First-year Minnesota Vikings head coach Leslie Frazier is often called a “player’s coach,” meaning he has great respect among the athletes he leads because he came up through the ranks of professional sports as a player himself.
Frazier’s job as top coach for the Vikings is his first shot at this elite position within the NFL. He’s off to a rough start. The Vikings have lost all four of their first games under Frazier, so the heat is already starting to simmer among fans and the sports media.
Still, Frazier has enormous respect because of his long career in football. He played college ball at Alcorn State University of Lorman, Mississippi. As defensive back there he achieved All-American status. He was drafted into the NFL and played cornerback for the Chicago Bears, where he excelled, helping the Bears win the Super Bowl in 1985. Frazier led Chicago in interceptions from 1982 through 1985.
His playing career was cut tragically short by a bad knee injury during the Super Bowl itself. It was enough to end his days as a player. Frazier found his way back to the NFL as a coach in 1999 when he landed a job as defensive backs coach for the Philadelphia Eagles.
Frazier already had considerable coaching experience at the college level, serving as head coach for Trinity College in Illinois, beginning in 1986. As head coach of a small college program, Frazier excelled, and is credited with building Trinity’s football program “from the ground up” and winning two Illinois Intercollegiate Conference Championships.
After his stint with the Eagles, Frazier found more NFL-level coaching work with the Indianapolis Colts, working under Tony Dungy, and was defensive coordinator at Cincinnati for two years. In 2007 he came to the Minnesota Vikings as a defensive coach working under head coach Brad Childress. When the Vikings season began to fall apart in the second year of the team’s great two-year “Brett Favre experiment” Childress was canned and Leslie Frazier was named head coach, where he helped the team eek out a couple more victories before a disastrous end to the season.
So with the 2011 season, Frazier’s long playing and coaching career finally reached the pinnacle of NFL coaching jobs — head coach – but it has proven to be an extremely rough ride so far.

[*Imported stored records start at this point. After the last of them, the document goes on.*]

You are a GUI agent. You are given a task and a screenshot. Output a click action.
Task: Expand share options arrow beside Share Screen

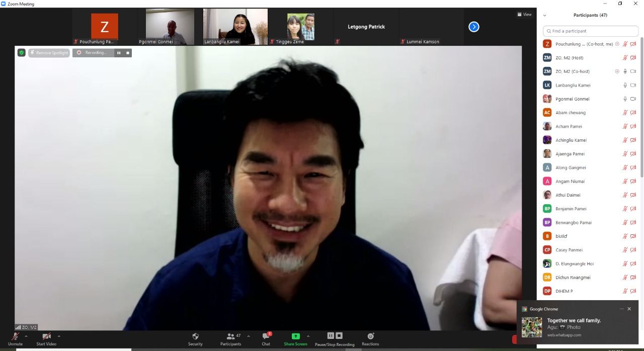(308, 336)
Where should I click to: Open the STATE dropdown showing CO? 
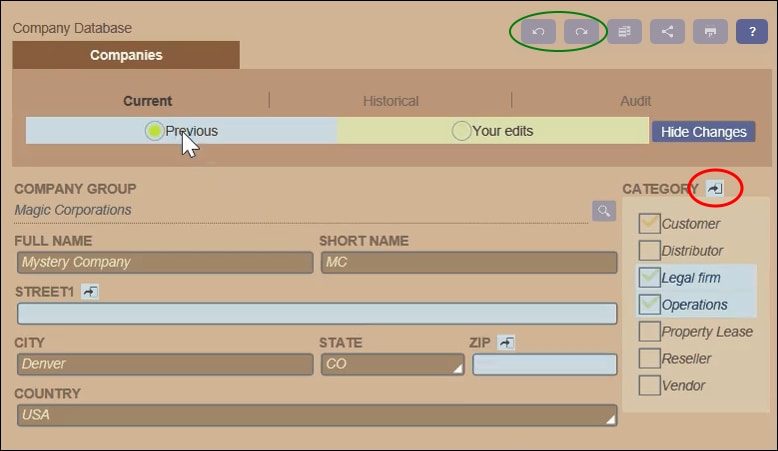pyautogui.click(x=391, y=364)
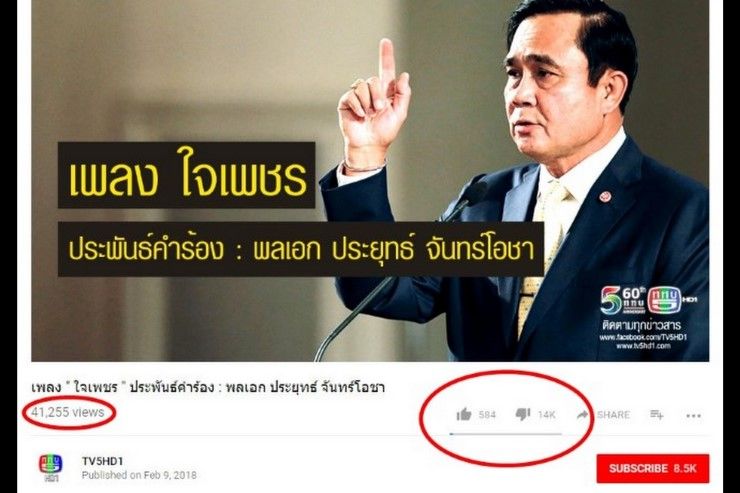
Task: Click the yellow Thai song title banner
Action: pos(186,175)
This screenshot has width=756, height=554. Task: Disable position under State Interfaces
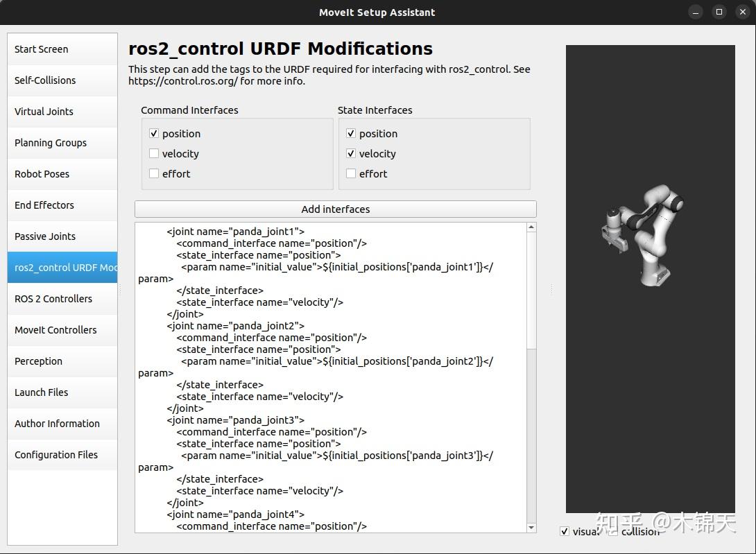[x=351, y=133]
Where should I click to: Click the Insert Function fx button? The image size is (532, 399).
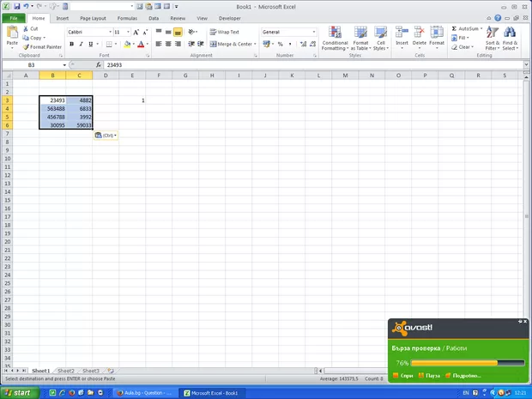click(x=98, y=64)
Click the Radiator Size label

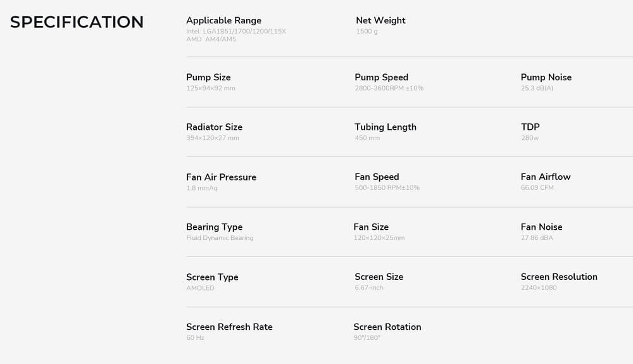point(214,127)
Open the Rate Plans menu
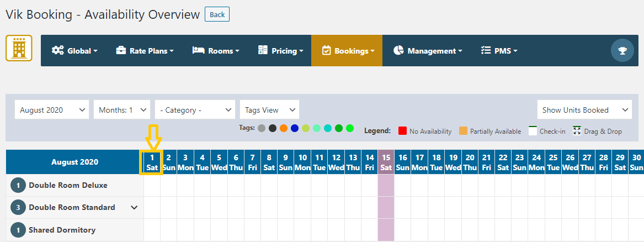The width and height of the screenshot is (644, 242). coord(145,51)
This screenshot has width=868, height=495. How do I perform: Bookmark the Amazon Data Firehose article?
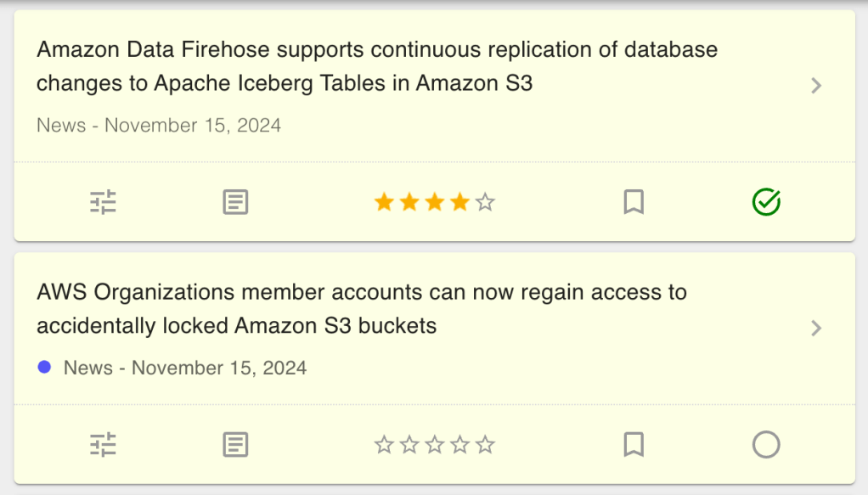(634, 202)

With his new team at 0-4, there is already grumbling about what’s wrong with the team, and early blame is naturally falling on the guy in charge.
The Vikings are rich in talent. Adrian Peterson is far-and-away considered the best running back in the game today. The Vikings have tapped veteran Donovan McNabb to helm at quarterback. They also have future super stars, such as receiver Percy Harvin, considered to be perhaps the most exciting receiver in the game. The Vikings have stellar defensive stars as well, such as Jared Allen and Chad Greewnway.
Thus, with so much talent, blame for the mounting losses is falling on the coaching staff. Still, the players love Leslie Frazier as head coach. They respect him, and call him a “great motivator.” Many think Frazier can turn this team around. Tens of thousands of fans still purchase Vikings tickets in the hope that Frazier can turn around his team.